## Lecture 10: Parallelism

Instructor: Dieter van Melkebeek
Scribe: Theodora Hinkle \& Matt Elder

The goal of parallelism is to speed up computation by dividing it among many processors. It is not trivial to do this, because there may be a sequence of operations to perform in a computation that cannot be done in parallel. For example, in evaluating a boolean circuit you can do gates on the same level in parallel, but it seems the levels must be done in sequence, so we don't know how to speed up circuits with respect to depth. For other problems we can acheive speedups in non trivial ways. In this lecture, we discuss models for parallelism and complexity classes that capture efficiently parallel-computable problems.

## 1 Conceptual Model

We want our model of parallelism to be of roughly the same power as large collections of interactive Turing machines, all acting together through some means of communication.

Our model must capture this means of communication. Though analysis can be dependent on the connectivity between processors, in our model, we will blithely assume that connections are free because we want to abstract away from the issue of connectivity. This is not realistic; in real parallel computers all processors will not be directly connected, but rather will have some routing mechanism. There are several network configurations, like butterfly nets and hypercubes, that grow at reasonable rates and yield communication between any two processors in $\log p$ time, where $p$ is the number of processors.

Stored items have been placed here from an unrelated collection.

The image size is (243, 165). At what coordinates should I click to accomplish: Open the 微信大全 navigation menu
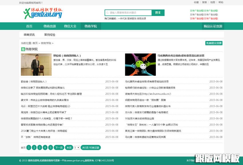[x=70, y=26]
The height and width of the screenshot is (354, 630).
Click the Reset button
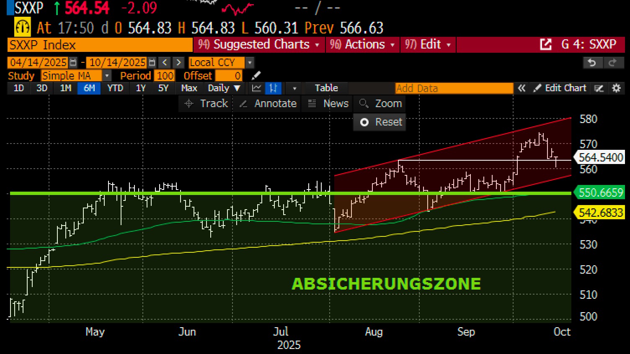click(x=380, y=122)
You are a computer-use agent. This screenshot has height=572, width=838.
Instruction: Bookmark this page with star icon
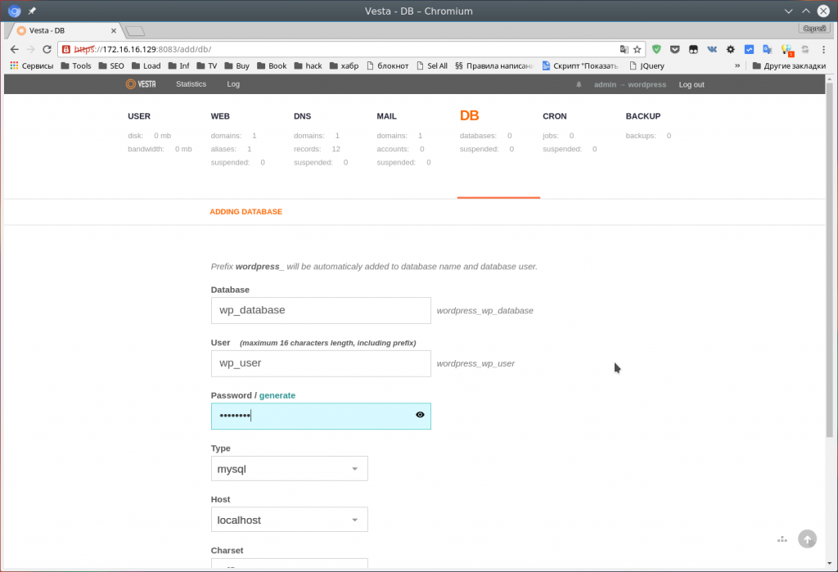click(638, 49)
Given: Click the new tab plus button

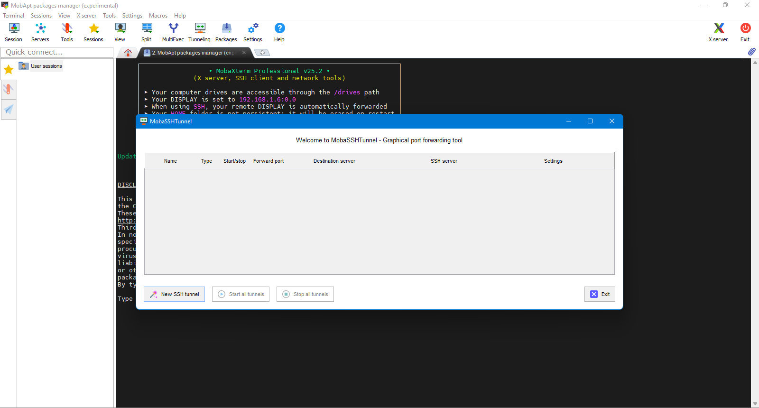Looking at the screenshot, I should (262, 53).
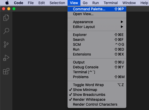This screenshot has width=149, height=110.
Task: Expand the Appearance submenu
Action: [97, 22]
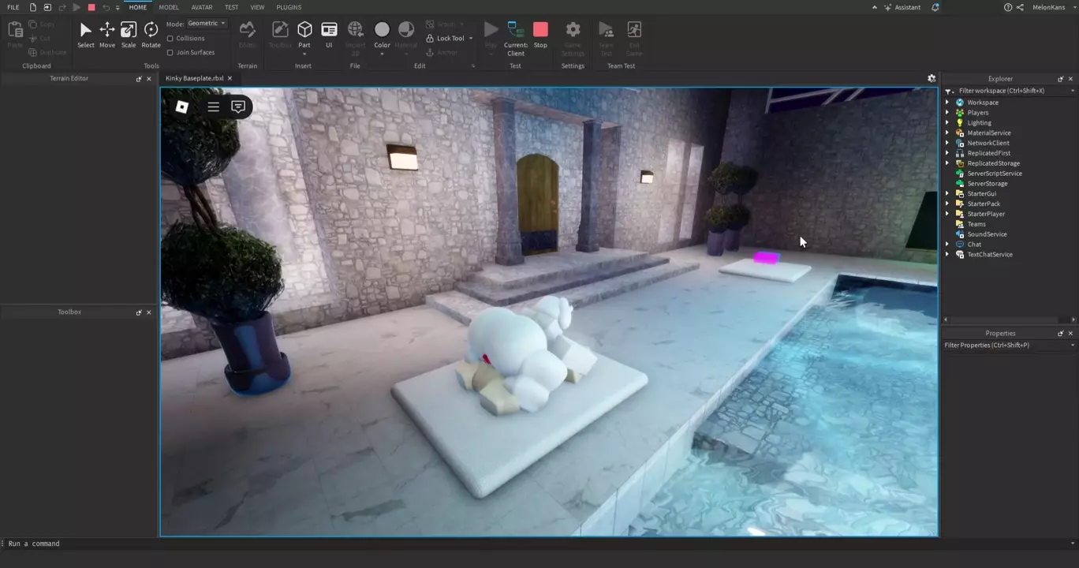Select ServerScriptService in Explorer
Viewport: 1079px width, 568px height.
click(x=994, y=174)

Our model must also impose some limits on the number of processors, and here our model must diverge somewhat from physically realizable computers. If we allow only a constant number of processors, then we can give only constant speedup over a standard Turing machine for any problem. Thus, we must allow the number of processors to grow with the input size. This will entail issues of uniformity.

Our criteria for efficiency change when we move from standard Turing machines to vastly parallel computers; we will now aim for polylog time instead of polynomial time. To achieve this, we will permit a number of processors polynomial in the size of the input.

## 2 Concrete Model

We model parallel computation with Uniform NC-Circuits. The class NC is very similar to AC and is defined as follows:

Definition 1. $\mathrm{NC}^{k}$ is the set of all languages recognizable by circuits with bounded fanin, polynomial size, and $O\left(\log ^{k} n\right)$ depth. NC is the union of all classes $\mathrm{NC}^{k}$, that is, $\mathrm{NC}=\cup_{k \geq 0} \mathrm{NC}^{k}$.

An NC Circuit is uniform if the circuit can be computed from the size of its input in logarithmic space. The uniformity condition is considered standard: unless otherwise specified, "NC" typically means"Uniform NC."

Thesis 1 L has an efficient parallel algorithm, in the sense of interacting TM's, poly space, polylog time, iff $L$ is in logspace Uniform NC.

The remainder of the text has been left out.